Walking down to Keswick has its own fascinations, there is the street that has trees in the road, not on the pavement. There was also a shop that had a well sunk in its floor, it must have been fenced off though! All the times I went to Castlerigg I never went to see the pencil museum. There was though the trip up the stone circle.
Saturday night entertainment was interesting, as I’d missed our school’s first visit to Castlerigg I should have realised the enthusiasm of my “friends” to assist me into space had ulterior motives, you won’t be surprised to hear “my great step for mankind” ended with a jug of water being poured down my trouser leg. Another favourite was Humanus, a game were the computer controlling your Biosphere shut down, the result was a over-competitive boy sat in a darkened room on his own, confused, wondering what the future would hold, whilst all his friends, having given up ages ago were enjoying the social, laughing at the very lonely, last surviving human, learning a valuable life lesson.

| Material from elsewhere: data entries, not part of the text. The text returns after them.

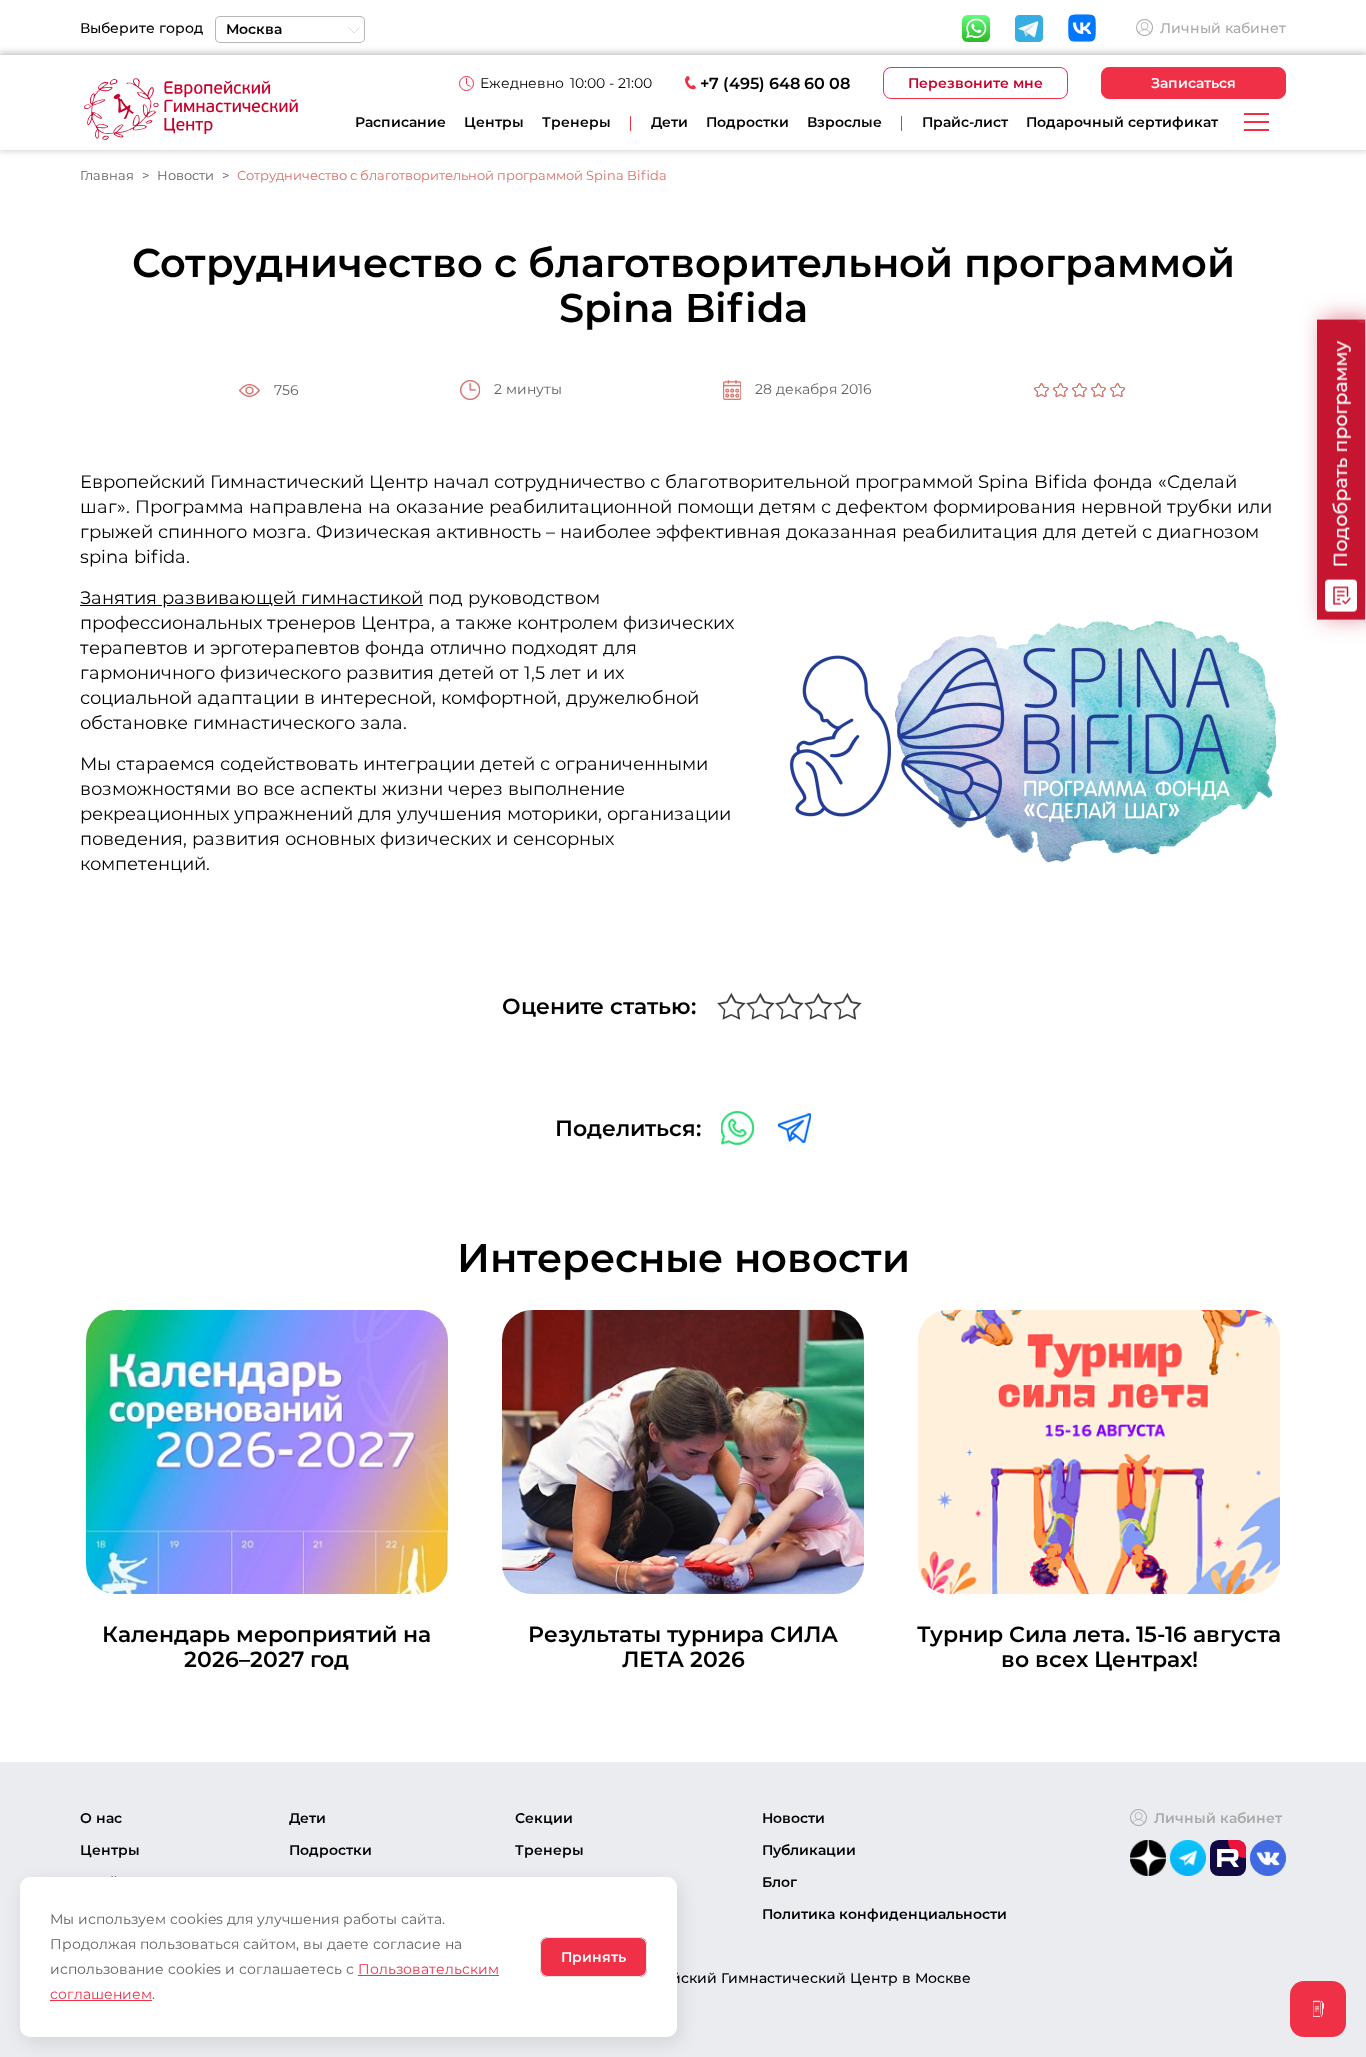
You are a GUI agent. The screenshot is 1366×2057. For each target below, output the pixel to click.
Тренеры (576, 122)
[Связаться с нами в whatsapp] (739, 1126)
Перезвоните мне (975, 83)
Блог (779, 1882)
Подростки (330, 1850)
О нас (101, 1818)
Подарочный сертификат (1122, 122)
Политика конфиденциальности (884, 1914)
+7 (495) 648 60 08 (775, 83)
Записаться (1193, 83)
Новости (793, 1818)
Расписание (400, 122)
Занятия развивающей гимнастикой (251, 598)
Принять (593, 1957)
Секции (544, 1818)
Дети (307, 1818)
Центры (494, 122)
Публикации (809, 1850)
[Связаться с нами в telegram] (794, 1126)
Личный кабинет (1223, 28)
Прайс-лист (965, 122)
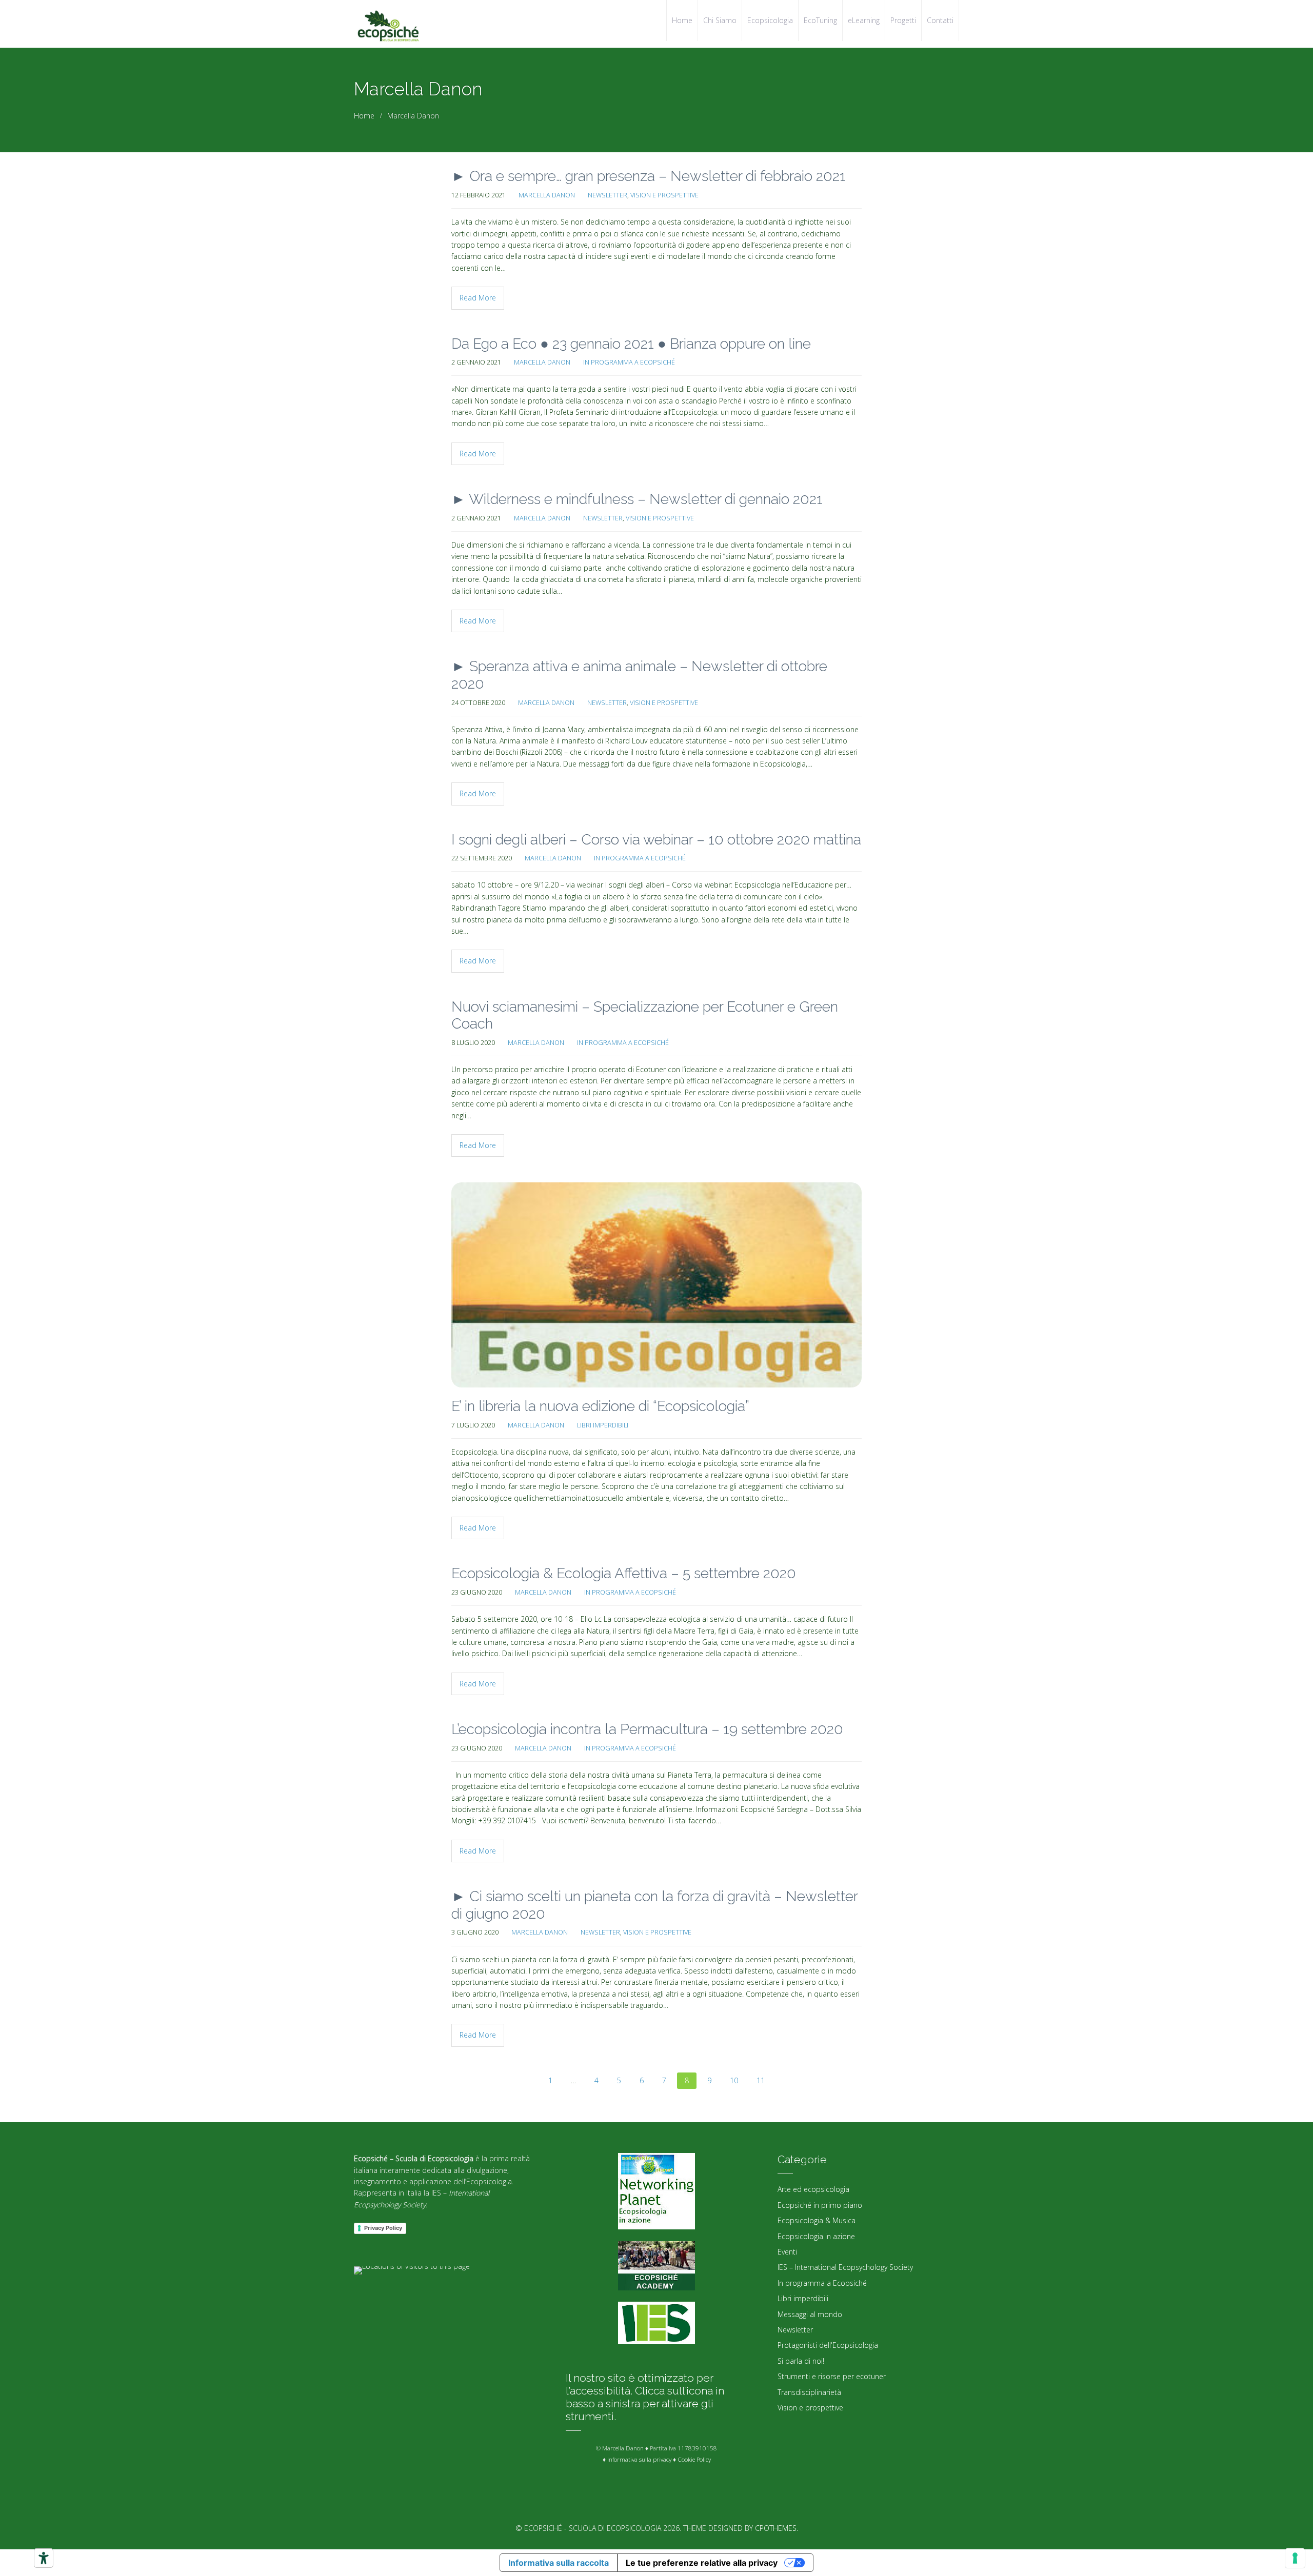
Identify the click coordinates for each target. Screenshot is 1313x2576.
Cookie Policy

Sunday mass in the Chapel was a real celebration, we had previously prepared our prayers, bidding prayers, which always included “having a safe journey home.” The sign of peace was also not universally included in masses throughout the diocese, but was also enthusiastically undertaken, on what we realised was the final day with our new friends. It was also unheard of to receive Communion under both kinds as we did at Castlerigg, but it was though a special memory that we could share when we got home.